Exercise goal
From the records, return each line that has the word "with" in it.

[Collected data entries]
* * *

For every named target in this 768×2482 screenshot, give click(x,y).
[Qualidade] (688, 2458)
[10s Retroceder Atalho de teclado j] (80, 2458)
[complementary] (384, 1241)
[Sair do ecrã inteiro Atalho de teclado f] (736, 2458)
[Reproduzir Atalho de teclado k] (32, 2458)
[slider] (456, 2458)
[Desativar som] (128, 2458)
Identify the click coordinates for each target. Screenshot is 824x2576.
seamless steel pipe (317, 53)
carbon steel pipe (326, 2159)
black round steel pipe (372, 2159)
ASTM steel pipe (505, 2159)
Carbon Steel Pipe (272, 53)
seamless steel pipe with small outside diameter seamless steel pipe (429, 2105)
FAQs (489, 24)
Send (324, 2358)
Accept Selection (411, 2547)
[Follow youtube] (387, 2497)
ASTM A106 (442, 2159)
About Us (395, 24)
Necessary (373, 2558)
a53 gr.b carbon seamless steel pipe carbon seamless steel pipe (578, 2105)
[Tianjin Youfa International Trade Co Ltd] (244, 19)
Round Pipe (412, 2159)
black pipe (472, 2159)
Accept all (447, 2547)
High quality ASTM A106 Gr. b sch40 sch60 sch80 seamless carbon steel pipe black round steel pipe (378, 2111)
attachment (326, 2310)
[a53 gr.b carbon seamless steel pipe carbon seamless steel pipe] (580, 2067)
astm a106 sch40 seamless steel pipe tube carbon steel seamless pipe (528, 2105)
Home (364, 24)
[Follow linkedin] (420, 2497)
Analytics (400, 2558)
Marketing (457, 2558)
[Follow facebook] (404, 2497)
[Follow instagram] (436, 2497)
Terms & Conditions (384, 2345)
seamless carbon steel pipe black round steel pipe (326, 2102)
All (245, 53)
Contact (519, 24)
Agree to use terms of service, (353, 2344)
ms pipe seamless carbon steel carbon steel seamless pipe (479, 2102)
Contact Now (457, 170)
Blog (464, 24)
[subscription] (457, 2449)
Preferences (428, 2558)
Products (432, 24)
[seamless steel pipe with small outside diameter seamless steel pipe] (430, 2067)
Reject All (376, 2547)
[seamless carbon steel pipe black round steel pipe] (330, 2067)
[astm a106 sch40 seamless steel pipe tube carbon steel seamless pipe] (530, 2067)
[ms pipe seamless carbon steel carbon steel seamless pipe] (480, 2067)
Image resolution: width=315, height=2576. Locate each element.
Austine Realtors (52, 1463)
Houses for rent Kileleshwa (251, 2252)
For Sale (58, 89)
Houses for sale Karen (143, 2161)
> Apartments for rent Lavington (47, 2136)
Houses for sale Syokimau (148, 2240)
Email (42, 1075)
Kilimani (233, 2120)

* * *

Expected output
seamless steel pipe with small outside diameter seamless steel pipe (429, 2105)
[seamless steel pipe with small outside diameter seamless steel pipe] (430, 2067)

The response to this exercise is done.